His great contemporary, Roy Evans, was similarly earmarked as coaching material by Shankly but could not boast anything like Moran’s pedigree on the playing field. A left half, in nine years at Anfield he made only nine appearances before he formally joined the coaching staff when Bob Paisley assumed the manager’s chair in 1974. Evans remained on the Anfield staff until he resigned in 1998, by which time he had risen to become the club’s manager.

However, this is to get ahead of ourselves. The year is 1966 and Liverpool are champions of England for the second time in the past three seasons. Bill Shankly is the most feted manager in English football. However, just five years before, Shankly had given the board an ultimatum: sign Scottish internationals Ron Yeats and Ian St. John or he would walk away. He argued that these players would win Liverpool the FA Cup. The same year, Littlewoods Pools executive Ian Bowyer joined the Liverpool board. Bowyer was a staunch supporter of Shankly’s methods and quickly became a valuable ally, helping to smooth over any cracks as Shankly’s extensive – expensive – overhaul of the club’s squad and infrastructure threatened to cause rifts between the powers that be and their manager.

Shankly’s squad took shape quickly. His theory was that every great football team was possessed of a solid backbone and he was not precious about the way it came to be cobbled together. Finding the right man with the right skills and the right character was far more important than ideals of romance or purity. A great team needs a reliable goalkeeper, a rock solid centre half who will also be Shankly’s eyes and ears on the field (Shankly firmly believed that captains should be centre halves), a playmaker to be the focus of the movement of the ball forward and a man to score the goals.

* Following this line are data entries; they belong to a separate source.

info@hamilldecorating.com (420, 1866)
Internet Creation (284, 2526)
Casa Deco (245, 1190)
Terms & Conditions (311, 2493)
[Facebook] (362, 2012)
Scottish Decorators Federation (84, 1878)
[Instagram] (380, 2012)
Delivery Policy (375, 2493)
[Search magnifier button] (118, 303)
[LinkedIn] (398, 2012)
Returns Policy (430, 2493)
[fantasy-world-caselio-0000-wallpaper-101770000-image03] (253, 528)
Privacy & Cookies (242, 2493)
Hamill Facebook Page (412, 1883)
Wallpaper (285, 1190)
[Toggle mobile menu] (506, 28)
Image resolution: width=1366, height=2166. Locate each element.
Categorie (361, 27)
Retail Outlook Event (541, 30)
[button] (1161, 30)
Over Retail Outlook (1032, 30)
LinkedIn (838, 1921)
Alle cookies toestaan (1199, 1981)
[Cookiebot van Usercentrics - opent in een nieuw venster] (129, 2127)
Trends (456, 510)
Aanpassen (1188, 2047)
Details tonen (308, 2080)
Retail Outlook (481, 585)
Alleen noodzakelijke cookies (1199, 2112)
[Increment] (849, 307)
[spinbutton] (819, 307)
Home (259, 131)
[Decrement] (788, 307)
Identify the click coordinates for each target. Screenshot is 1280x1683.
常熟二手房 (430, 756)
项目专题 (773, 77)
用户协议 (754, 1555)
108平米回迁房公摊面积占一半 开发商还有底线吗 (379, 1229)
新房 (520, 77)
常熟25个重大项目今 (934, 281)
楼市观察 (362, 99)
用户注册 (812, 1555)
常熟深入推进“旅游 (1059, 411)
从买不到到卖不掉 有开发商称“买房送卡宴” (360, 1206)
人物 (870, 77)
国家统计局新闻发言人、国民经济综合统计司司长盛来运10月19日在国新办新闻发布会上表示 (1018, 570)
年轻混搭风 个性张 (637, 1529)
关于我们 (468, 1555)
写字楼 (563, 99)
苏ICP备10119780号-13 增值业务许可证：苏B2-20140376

Tommy Lawrence came through the reserves to become Shankly’s safe pair of hands, but Ron Yeats and Ian St. John both needed to be brought in. With these totem players in place, Shankly felt able to assemble the squad around them courtesy of Joe Fagan’s reserves – Alan A’Court, Roger Hunt and Gerry Byrne all came through the ranks – or by finding bargain signings whose potential he knew he could unlock such as Gordon Milne and Peter Thompson. Shankly’s goal was to establish a unit, an organism which could then be administered to on a peacemeal basis, as and when was it was required, to guarantee continuity and understanding. In 1965, the team with Yeats and St. John at its spine delivered the promised result. Leeds United were beaten 2-1 at Wembley, with St. John scoring the winner in the 27th minute of extra time. It was the first time Liverpool had won the FA Cup.

Central to Shankly’s Liverpool machine was the extraordinary training regime that he and his staff had instituted at the club. One of Shankly’s first decisions was to abandon the previous management’s policy of conditioning the players through road running. Under Shankly, Liverpool would do all of their training on grass at the rebuilt Melwood facility rather than pounding the streets of Liverpool, putting their ankles and knees at risk. Bob Paisley’s experience as the club’s physiotherapist then saw the Boot Room team institute a cool down period immediately after training. Paisley had noticed that the majority of deep tissue injuries were caused when players dived straight into a hot bath immediately after having finished physical exertion. It was Joe Fagan who hit upon the right formula: players would assemble at Anfield and then travel by bus to Melwood. There, they would be warmed up by Reuben Bennett before running through Shankly’s regime of ball-centred work.

Afterwards, they would return to Anfield and eat a meal together before bathing and going their separate ways. It is a crystalline demonstration of the way the Boot Room system worked: Shankly’s philosophy demanded a certain set of targets be met, his staff innovate until they are. The results were there for all to see: the team, bonded by their travels to and from training and their shared mealtime, had an understanding and spirit which was more akin to that of a family. Allied to this, their fitness was absolutely second to none: in winning the 1965/66 championship, Liverpool would use just 14 different players.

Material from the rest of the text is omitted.